Ahmadi, S. F., Shirzad, M., Kamali, K., Ranjbar, F., Behjati-Ardakani, Z., & Akhondi, M. M.  n      (2015). Attitudes about Sex Selection and Sex Preference in Iranian Couples Referred for Sex Selection Technology. Journal Of Reproduction & Infertility, 16(1), 36-42.


Dollar, E. P. (2012, September 24). Why allowing parents to choose their baby’s

gender is wrong. Retrieved February 27, 2015, from




Kostenzer, J. (2014). Prenatal Sex Selection in Southeastern Europe/the Southern Caucasus and the Role of International Organizations. Global Studies Journal, 7(2), 7-15.


Wilkinson, S. (2010, May 26). Couples should be able to choose their baby’s sex

[Newsgroup post]. Retrieved from BBC News website:




Blog 1: Is Sexual Orientation Biologically Based?

Over the past few years, the LGBTQ community has made progress with people being more understanding of their sexuality, gay marriage and even adoption within gay couples. Now for many people there is the undying question of whether sexual orientation is biologically based. For this question there are two sides to this question. One side believes that sexual orientation is biologically based, while the other side believes otherwise.

In one study done by Anthony F. Bogeart, in which he conducted a research on brothers and whether the more older brothers there were, the more likely the younger brother would be gay. What Bogeart found was that sexual orientation is determined prenatally and the more males the mother has, the higher chance there is that the younger male will be homosexual. In another study, Dean Homer conducted a research in which he noted that some gay men had more gay relatives on their mother side of the family than on their father’s side. This then led him to examine the X chromosomes and see if there was any linkage between the X chromosome and sexual orientation. What he found was that in those relatives that were gay had a similar allele in the X chromosome.

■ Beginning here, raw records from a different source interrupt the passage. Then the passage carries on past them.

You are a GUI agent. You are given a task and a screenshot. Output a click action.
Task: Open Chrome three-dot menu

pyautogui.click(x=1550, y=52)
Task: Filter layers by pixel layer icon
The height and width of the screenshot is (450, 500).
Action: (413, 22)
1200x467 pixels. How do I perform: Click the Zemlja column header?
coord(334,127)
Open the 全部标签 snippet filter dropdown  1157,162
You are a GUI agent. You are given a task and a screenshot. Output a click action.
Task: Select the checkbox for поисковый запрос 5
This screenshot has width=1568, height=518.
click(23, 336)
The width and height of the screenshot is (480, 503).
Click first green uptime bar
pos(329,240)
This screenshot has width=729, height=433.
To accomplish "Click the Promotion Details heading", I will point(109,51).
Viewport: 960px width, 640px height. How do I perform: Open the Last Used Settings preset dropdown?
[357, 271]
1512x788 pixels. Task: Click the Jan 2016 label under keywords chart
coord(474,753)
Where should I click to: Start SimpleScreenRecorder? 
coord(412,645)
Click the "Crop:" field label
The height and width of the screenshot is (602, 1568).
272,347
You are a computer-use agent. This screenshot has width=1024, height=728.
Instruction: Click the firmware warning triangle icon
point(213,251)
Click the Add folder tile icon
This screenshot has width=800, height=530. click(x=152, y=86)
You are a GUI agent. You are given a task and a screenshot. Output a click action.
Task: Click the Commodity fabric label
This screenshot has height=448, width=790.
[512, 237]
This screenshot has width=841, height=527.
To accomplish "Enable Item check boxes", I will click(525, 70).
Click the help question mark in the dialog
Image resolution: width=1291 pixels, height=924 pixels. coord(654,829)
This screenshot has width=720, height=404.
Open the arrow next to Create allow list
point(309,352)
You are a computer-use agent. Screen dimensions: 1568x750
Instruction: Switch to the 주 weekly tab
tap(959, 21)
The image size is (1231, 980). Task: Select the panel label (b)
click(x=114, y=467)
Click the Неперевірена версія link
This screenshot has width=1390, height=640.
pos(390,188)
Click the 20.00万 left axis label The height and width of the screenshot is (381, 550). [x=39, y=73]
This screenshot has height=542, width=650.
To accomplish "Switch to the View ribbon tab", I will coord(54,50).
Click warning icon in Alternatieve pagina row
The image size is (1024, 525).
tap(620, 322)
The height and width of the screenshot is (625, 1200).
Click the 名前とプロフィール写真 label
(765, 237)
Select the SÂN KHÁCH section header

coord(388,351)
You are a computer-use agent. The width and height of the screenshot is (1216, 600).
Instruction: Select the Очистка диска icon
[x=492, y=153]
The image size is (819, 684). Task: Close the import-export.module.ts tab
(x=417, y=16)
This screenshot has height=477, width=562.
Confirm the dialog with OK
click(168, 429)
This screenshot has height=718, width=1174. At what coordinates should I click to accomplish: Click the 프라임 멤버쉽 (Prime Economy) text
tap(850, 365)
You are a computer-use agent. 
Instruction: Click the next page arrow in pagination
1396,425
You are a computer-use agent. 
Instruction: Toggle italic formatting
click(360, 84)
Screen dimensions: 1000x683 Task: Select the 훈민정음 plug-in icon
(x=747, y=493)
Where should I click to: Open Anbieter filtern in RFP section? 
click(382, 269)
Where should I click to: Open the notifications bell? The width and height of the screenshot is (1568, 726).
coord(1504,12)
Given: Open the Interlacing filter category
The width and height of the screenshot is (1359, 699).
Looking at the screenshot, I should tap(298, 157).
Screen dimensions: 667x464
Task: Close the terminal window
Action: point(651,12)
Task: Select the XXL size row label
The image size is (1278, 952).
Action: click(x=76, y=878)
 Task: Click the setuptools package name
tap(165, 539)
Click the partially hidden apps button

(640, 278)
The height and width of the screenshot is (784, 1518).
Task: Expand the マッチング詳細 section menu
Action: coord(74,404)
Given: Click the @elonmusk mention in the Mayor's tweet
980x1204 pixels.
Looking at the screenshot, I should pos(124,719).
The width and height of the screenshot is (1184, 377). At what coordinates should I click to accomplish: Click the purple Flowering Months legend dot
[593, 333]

On the other side of the argument, we have some scientist like, Dr. Neil Whitehead believes that sexual orientation is not biologically based. He states that in identical twin studies, it has been shown that these twins share 100% of their DNA. This means that if one twin is gay then the other one should be gay as well but that is not always the case. Then in 2002, Peter Bearman and Hannah Bruckner conducted a research in that demonstrated that there was an inconsistency in same sex attraction in twins of the opposite sex.

I agree with those that believe that sexual orientation is biological. Even though there may not be a lot of research (especially recently) on the contribute of biology to sexual orientation, there is plenty of research that demonstrates that there may be a link to support this idea. Also I firmly believe that someone is not going to simply choose to be homosexual or heterosexual.



Bearman, P.S, Bruckner, H. 2001. Opposite-sex twins and adolescent same-sex attraction. Institute for Social and Economic Research and Policy: 01-04.

Bogaert, A.F. 2006. Biological versus nonbiological older brothers and men’s sexual orientation. Proceedings of the National Academy of Sciences of the United States 103(28): 10771-10774.

Hamer D.H, Hu S, Magnuson V.L, Hu N, Pattatucci A.M.July 1993. A linkage between DNA markers on the X chromosome and male sexual orientation. Science 261(5119): 321–7.